Suneeta Mall

Rambling of a curious engineer & data scientist

The 3-R's of Data-Science - Repeatability, Reproducibility, and Replicability

May 2019

Reproducibility crisis is real in data-science. This crisis has been recognized in data-science research and several efforts e.g. International Conference on Learning Representations has been underway in improving reproducibility in data science research. Dr. Joelle Pineau, an Associate Professor at McGill University and lead for Facebook’s Artificial Intelligence Research lab (FAIR) in her talk covered the importance of reproducibility.

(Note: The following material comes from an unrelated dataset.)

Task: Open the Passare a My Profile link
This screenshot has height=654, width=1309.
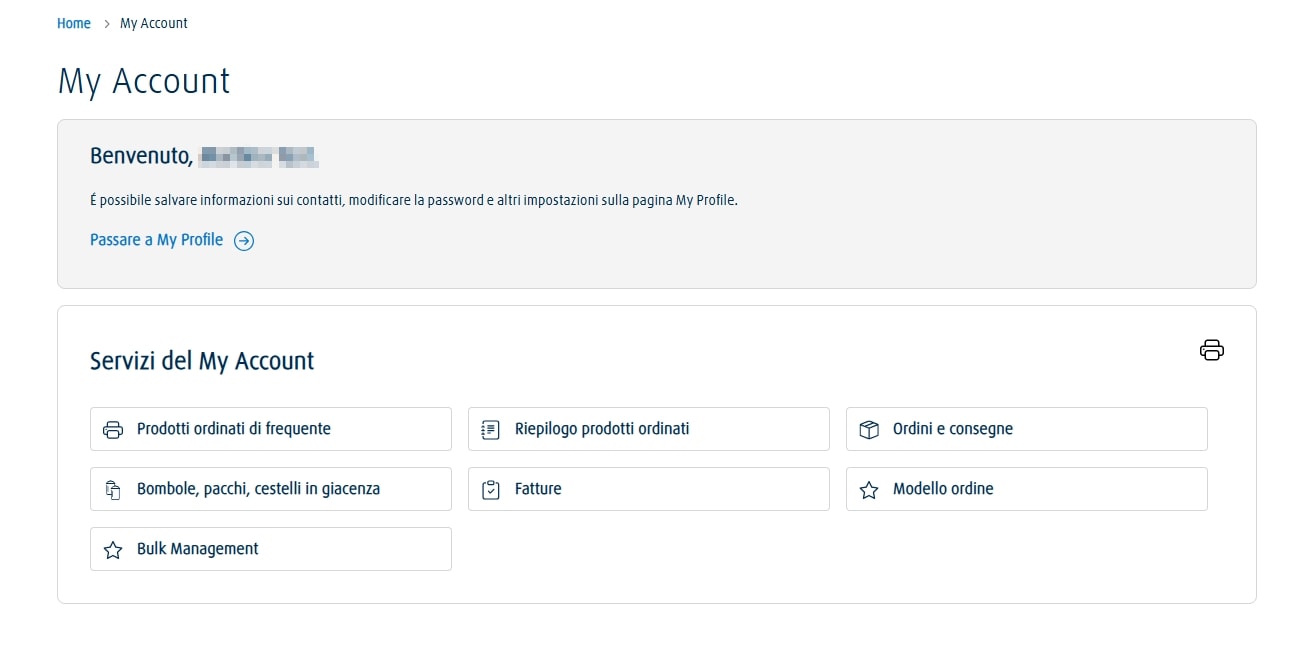Action: [x=156, y=240]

Industry adoptation of data-science in last 5 years have been phenomenon. As per KDnuggets, machine-learning/data-science surpassed big data frenzy in 2017! According to a recent survey in UK (year 2016), 84% of startups primarily focussed on data-science. Whats more interesting is that more than half of these companies preferred to build, train and use their own models as oppose to sourcing it from elsewhere. According to Evolving Data Infrastructure - Ben Lorica and Paco Nathan (O’Reilly, Oct 2018), 58% of industries were seriously building data science based solutions, with only 14% indicating no involvement data or data-science just yet.

Big Data Vs Machine Learning

The 3-R’s of Data-Science - Repeatability, Reproducibility, and Replicability is YOW Data 2019 (Sydney) talk presented in May 2019. In this talk, I covered the 3-R’s Repeatability, Reproducibility, and Replicability and tools and techniques avaialable to practice reproducible data-science. Slides can be accessed on this link.

So here I am at YOW Data 2019 (Sydney)!